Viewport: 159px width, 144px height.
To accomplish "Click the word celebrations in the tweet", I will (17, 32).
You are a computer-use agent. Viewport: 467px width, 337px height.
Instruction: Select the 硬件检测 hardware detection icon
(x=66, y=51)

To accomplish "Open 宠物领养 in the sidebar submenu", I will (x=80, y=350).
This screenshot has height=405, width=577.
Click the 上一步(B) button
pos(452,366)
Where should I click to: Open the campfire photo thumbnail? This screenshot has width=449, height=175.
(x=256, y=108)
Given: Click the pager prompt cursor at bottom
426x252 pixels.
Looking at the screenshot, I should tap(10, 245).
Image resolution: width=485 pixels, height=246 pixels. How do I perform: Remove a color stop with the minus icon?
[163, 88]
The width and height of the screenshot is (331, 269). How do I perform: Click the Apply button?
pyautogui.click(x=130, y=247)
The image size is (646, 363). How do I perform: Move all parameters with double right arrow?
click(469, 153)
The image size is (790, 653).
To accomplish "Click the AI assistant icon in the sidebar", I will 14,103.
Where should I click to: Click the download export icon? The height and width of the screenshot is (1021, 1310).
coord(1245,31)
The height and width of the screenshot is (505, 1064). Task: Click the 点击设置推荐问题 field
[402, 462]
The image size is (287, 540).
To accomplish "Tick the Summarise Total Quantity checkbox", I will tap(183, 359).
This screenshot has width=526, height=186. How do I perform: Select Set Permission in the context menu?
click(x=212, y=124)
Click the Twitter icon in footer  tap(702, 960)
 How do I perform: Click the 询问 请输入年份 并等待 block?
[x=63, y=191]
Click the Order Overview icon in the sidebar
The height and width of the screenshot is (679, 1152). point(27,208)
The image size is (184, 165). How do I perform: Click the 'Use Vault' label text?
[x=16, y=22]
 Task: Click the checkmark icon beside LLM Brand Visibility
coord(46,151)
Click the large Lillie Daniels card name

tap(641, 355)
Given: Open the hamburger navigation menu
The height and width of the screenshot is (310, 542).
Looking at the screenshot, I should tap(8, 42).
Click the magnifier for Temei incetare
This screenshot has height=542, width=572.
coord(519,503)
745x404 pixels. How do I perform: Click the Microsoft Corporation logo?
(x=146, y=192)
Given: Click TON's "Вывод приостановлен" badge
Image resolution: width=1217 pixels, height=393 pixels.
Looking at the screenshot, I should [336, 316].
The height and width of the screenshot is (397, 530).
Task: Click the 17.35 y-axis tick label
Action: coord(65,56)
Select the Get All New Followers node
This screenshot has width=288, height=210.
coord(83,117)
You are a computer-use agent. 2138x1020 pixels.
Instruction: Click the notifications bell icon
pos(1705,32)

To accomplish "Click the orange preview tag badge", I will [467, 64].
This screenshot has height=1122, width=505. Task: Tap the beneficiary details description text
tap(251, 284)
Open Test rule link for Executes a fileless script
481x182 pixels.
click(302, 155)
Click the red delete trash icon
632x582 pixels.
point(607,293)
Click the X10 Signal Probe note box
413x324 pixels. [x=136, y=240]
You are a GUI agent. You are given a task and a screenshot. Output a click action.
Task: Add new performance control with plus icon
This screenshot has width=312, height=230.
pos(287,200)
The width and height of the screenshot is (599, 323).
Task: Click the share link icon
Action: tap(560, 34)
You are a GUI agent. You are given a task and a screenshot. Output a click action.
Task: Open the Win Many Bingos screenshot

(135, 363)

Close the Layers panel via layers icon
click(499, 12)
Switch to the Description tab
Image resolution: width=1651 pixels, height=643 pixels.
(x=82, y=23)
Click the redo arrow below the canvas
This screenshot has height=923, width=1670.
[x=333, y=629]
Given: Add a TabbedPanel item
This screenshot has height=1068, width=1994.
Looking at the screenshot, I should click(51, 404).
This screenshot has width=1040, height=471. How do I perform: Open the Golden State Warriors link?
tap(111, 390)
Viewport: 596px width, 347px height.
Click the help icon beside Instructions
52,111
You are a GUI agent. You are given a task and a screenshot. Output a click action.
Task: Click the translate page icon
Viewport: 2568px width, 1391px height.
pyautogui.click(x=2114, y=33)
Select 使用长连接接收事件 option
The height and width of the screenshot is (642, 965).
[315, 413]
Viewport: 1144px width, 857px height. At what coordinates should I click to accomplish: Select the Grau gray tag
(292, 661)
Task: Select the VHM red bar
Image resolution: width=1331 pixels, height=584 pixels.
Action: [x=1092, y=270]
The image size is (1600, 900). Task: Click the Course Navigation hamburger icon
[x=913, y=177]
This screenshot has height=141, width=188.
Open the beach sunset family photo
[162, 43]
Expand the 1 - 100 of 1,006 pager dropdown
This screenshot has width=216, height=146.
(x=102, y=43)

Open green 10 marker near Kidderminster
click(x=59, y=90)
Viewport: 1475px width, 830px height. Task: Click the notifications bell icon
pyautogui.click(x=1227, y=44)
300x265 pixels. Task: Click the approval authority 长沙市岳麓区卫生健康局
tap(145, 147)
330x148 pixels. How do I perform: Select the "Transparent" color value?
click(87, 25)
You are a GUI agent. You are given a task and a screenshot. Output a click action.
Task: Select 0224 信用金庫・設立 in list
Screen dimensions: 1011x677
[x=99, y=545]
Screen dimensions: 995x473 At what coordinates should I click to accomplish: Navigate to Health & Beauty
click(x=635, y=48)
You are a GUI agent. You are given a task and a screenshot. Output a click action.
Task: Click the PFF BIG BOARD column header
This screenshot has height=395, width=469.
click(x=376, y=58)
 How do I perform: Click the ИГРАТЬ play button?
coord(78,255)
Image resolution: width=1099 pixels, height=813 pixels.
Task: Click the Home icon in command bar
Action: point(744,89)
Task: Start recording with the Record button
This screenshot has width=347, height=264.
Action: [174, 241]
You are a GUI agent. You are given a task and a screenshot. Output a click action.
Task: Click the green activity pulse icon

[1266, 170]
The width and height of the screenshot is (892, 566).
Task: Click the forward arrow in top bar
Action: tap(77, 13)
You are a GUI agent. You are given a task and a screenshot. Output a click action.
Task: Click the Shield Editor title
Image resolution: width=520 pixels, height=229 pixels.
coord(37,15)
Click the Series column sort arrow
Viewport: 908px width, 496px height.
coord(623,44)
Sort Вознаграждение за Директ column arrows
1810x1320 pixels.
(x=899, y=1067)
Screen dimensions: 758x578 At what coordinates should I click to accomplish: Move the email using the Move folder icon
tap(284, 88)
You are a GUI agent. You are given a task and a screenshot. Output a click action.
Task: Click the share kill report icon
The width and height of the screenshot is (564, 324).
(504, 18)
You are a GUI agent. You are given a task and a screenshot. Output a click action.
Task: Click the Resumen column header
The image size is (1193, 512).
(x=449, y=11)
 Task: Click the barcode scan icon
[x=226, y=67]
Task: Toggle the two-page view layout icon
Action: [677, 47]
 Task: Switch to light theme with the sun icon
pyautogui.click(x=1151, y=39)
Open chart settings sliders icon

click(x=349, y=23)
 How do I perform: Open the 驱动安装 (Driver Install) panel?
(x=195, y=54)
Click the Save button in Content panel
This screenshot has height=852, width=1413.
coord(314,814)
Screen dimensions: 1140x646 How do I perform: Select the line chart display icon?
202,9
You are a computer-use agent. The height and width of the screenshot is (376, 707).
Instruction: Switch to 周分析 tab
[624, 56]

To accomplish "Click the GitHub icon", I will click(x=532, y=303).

+-------+

(YOUR TASK):
Reproduce the material verbatim, beginning at the line that contains "The image size is (646, 363)." and stopping after the line that contains "tap(641, 355)".

(WORKED ANSWER):
The image size is (646, 363). How do I perform: Move all parameters with double right arrow?
click(469, 153)
The image size is (790, 653).
To accomplish "Click the AI assistant icon in the sidebar", I will 14,103.
Where should I click to: Click the download export icon? The height and width of the screenshot is (1021, 1310).
coord(1245,31)
The height and width of the screenshot is (505, 1064). Task: Click the 点击设置推荐问题 field
[402, 462]
The image size is (287, 540).
To accomplish "Tick the Summarise Total Quantity checkbox", I will tap(183, 359).
This screenshot has width=526, height=186. How do I perform: Select Set Permission in the context menu?
click(x=212, y=124)
Click the Twitter icon in footer  tap(702, 960)
 How do I perform: Click the 询问 请输入年份 并等待 block?
[x=63, y=191]
Click the Order Overview icon in the sidebar
The height and width of the screenshot is (679, 1152). point(27,208)
The image size is (184, 165). How do I perform: Click the 'Use Vault' label text?
[x=16, y=22]
 Task: Click the checkmark icon beside LLM Brand Visibility
coord(46,151)
Click the large Lillie Daniels card name

tap(641, 355)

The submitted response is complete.